全員・・に決まってるでしょ。ま、ウチが率先して出てきたから、みんなの意見なんて聞かなかったけどね」
(……あそこのパン、朝いちで出るやつすっごくおいしーんだけど)

 グレースちゃん。悲しみを背負いつつ、問答無用なロリっ子魔法少女に引きずられていきます。こーみえて力あるんだよねドロちんって。

「こんなくだらないイベントさっさと終わらせるわよ。ウチらはあのクソ犬のお守りでもデバッガーでもないんだから」

 などと意味不明のことばを述べつつ、ドロちんは一直線に我らが拠点へ。まずはホテルの玄関を叩き、部屋への階段でななくナゾの扉をこじ開ける。ナゾ空間の先に地下道があり、コツコツ下がっていくと、そこには我らがパーティーあんどテトヴォ首長メンバーが一同に介しておりました。

「来たか」

 円卓の中央にテトヴォ首長ウォルターさん。本日は議会もおやすみ完全フリーなのだそう。彼を取り囲むよう左右に衛兵。完全武装かつ、ふたりともこっちを信じる気なんざさらさらねーって顔で冷たい視線を浴びせてきます。

「情報に相違なかったか?」
「うん。もう兵士さんたちが巡回はじめてるよ」

 サンダーさんが持ち込んだ例のマップ。今はテーブルに広げられており、わたしは兵士の位置と色の位置を比較した。

「この人はもうちょい遠回りだったかな」
「本番になったらまた違う動きをするかもしれん。油断せずいこう」

 ブッちゃんのことばに、ウォルターさんは深く頷いた。

「うむ。では、具体的な流れについてだが、先日話した通り我々が動かせる兵の数が少ない。よって、こちらは広場周辺で陽動を行い、異世界人の救出はそちらでやってもらいたい」
「派手な魔法ひとつぶっ放せば民衆は散るわ。ウチらが引き付けてる間に、そっちがメイスを捕える」
「うまくいけば、衛兵はキミたちとこちらの陽動部隊に集まり、私が直接メイスを追い詰めることができる」
「それはわかるのですが……」

 ここまで口をつぐんでいたあんずちゃん。ひとつの疑問をウォルターさんにぶつけた。

「ほんとうに良いのですか? これでは、むしろ罪に問われるのはウォルターさんのほうだと思うのですが」

 その問いに、テトヴォ首長は笑って首を振った。

「この処刑自体が適法ではないのだよ。本来なら議会を通してやらねばならんが、この件だけはヤツの独断で進行している。メイスめ、何を焦っているのだか」
「では、それを皮切りに今までの罪を暴くというのですか?」
「その他の証拠ならごまんとあるのでな」
(あー、それ知ってる)

 ケーサツがよくやるヤツだ。
 まずは軽い罪状とか職務質問とかでとりあえず引っ張って、そこからドシドシ余罪を追求してるの。そこからの勾留? この書類にサインすれば解放してやるぞ的な?
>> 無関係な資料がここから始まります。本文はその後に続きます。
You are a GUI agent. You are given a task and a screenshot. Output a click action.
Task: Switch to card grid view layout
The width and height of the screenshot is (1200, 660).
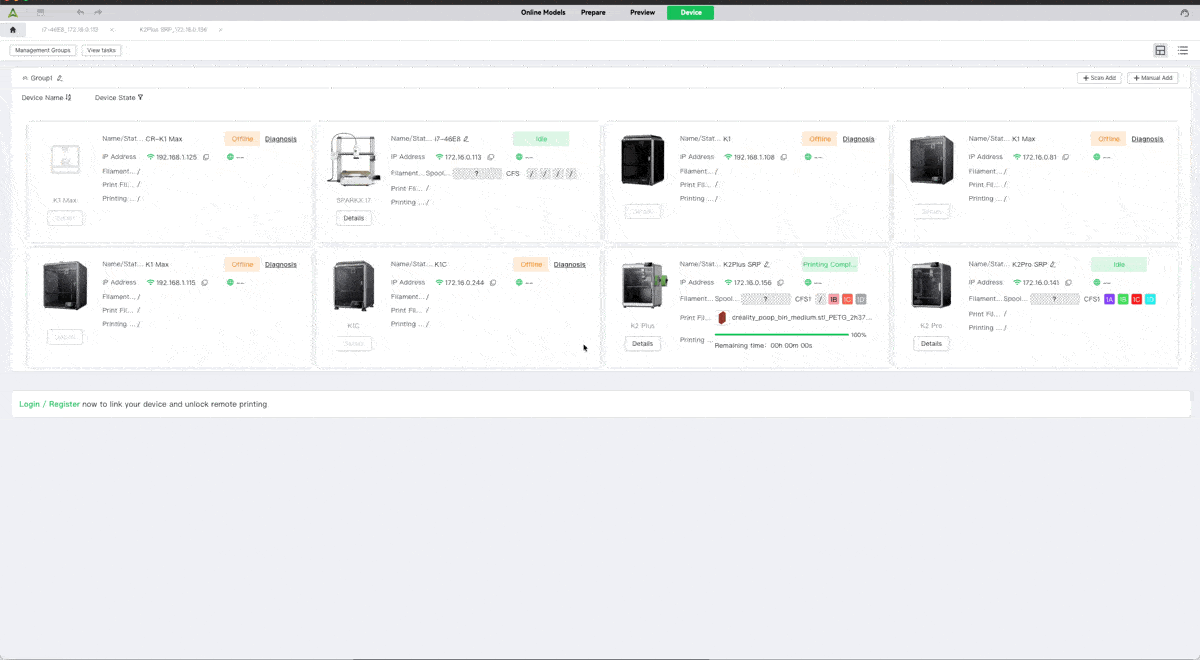click(1160, 50)
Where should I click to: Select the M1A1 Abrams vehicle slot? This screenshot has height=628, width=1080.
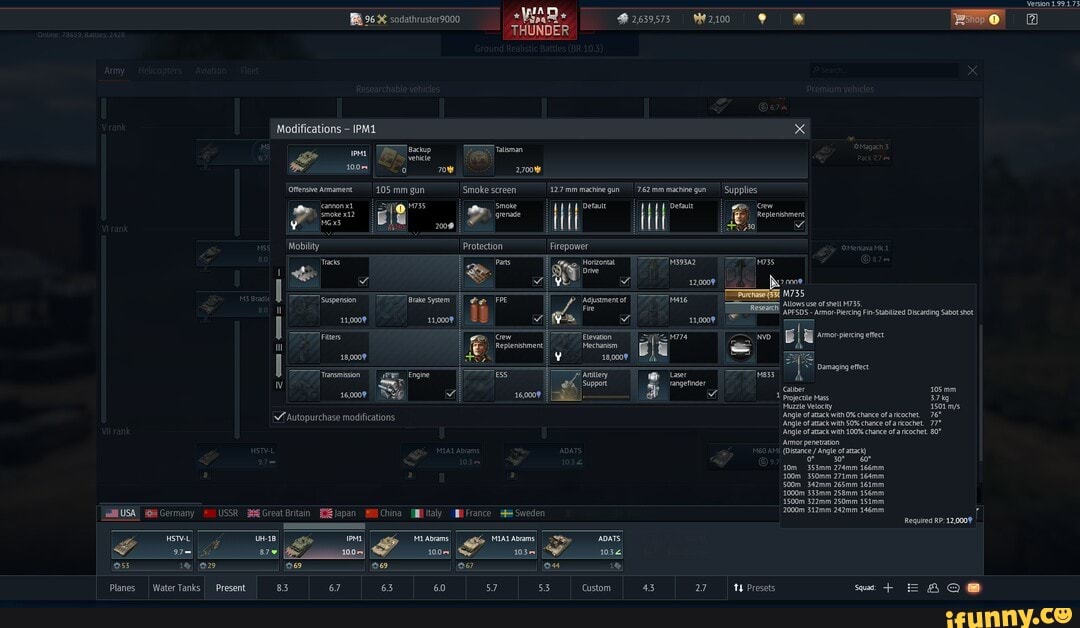pos(497,545)
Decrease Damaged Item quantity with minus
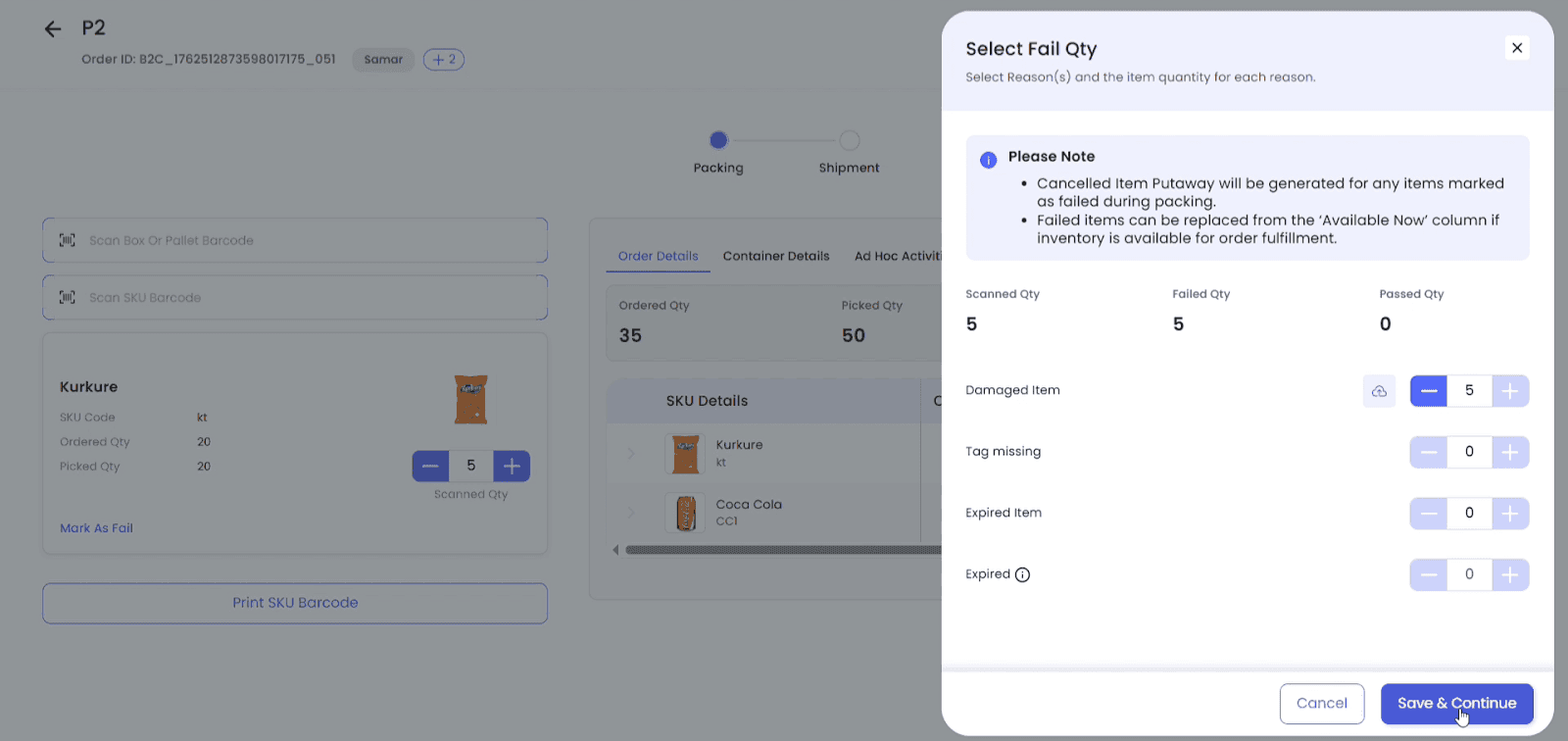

「我々はメイスを捕らえられれば良い。そちらは異世界人を救出できれば良い。それぞれ最善の動きをすれば目標達成は容易のはず。レブリエーロで見せた手腕を、こちらでも是非活かしてもらおう……いずれにしても、我が私兵が起こす火種が、作戦開始の合図だ」
(……ウォルターさん?)

 両肘をテーブルにつき、組んだ手で口元を隠す。
 表情は読み取れない。
 けど、為政者の肩書きをもつ彼が今、このメンツの中で最も冷徹な目をしてた。